This past weekend, approximately 1.5 thousand Brazilians who are temporarily employed in Japan took fundamental and secondary school equivalence exams, which were administered in the provinces of Gunma, Kanagawa, Mie, and Shizuoka.
According to the Ministry of Education, of the 1,577 people enrolled, 502 took exams at the fundamental school level, and 1,075, at the secondary school level.
The exams, which have been offered for the last six years by the Ministries of Education and Foreign Relations, in partnership with the Paraná State Secretariat of Education, are intended to encourage Brazilians to study while they are in Japan.
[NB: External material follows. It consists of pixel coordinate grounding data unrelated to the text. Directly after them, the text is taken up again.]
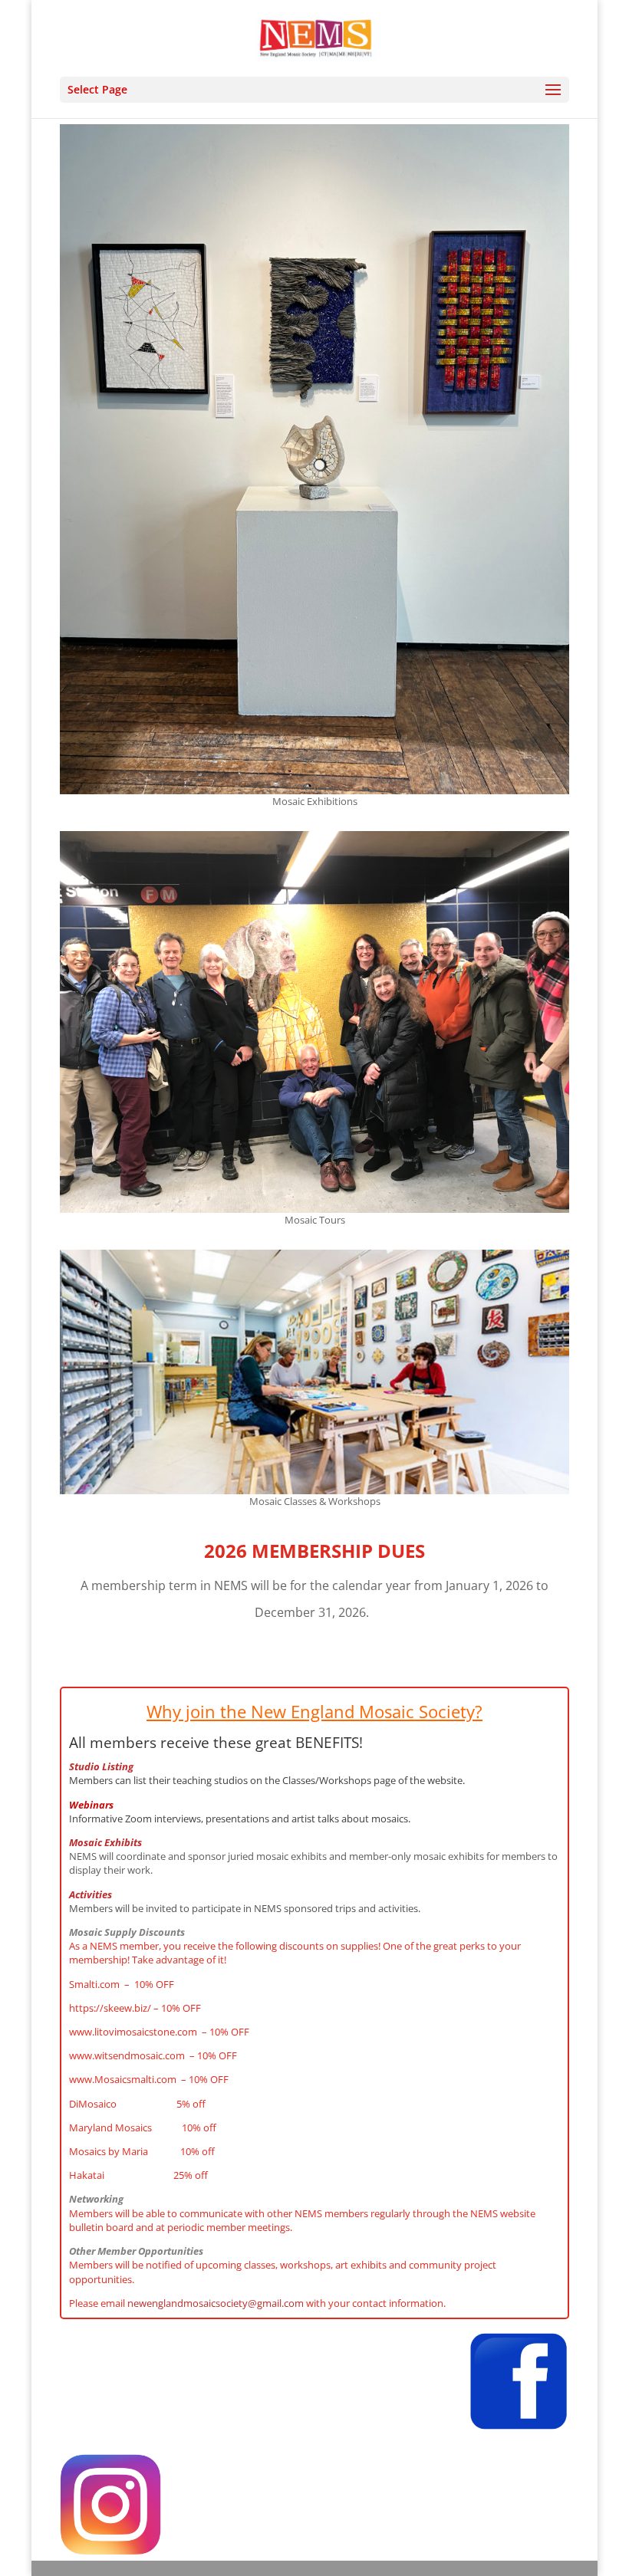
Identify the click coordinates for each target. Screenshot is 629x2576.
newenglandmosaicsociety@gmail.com (215, 2303)
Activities (90, 1894)
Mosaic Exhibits (105, 1842)
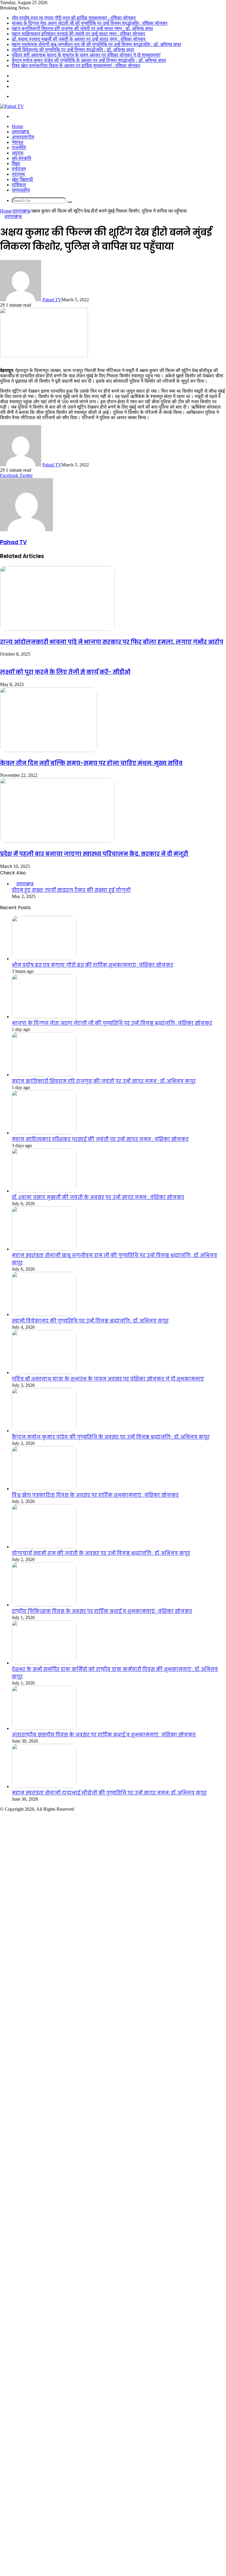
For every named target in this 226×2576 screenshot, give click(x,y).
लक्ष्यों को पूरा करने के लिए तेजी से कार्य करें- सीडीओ (65, 672)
The idea is to prepare the Dekaseguis so that, when they return to Brazil, they are prepared to take professional, technological, or university courses.
Dekaseguis or Dekasegis are children of Japanese who have gone back temporarily to Japan on a working visa. Most of them come from Brazil, but there are also Peruvian and American Dekaseguis.
Japan has the third largest Brazilian community abroad, exceeded only by the United States and Paraguay.
There are currently around 240 thousand Brazilians temporarily employed in Japan; approximately 40 thousand of them are of school age.
To satisfy the requests of Brazilian workers in Japan, the Brazilian government set up a pilot project in 1999 with the Paraná State Secretariat of Education to offer equivalence exams.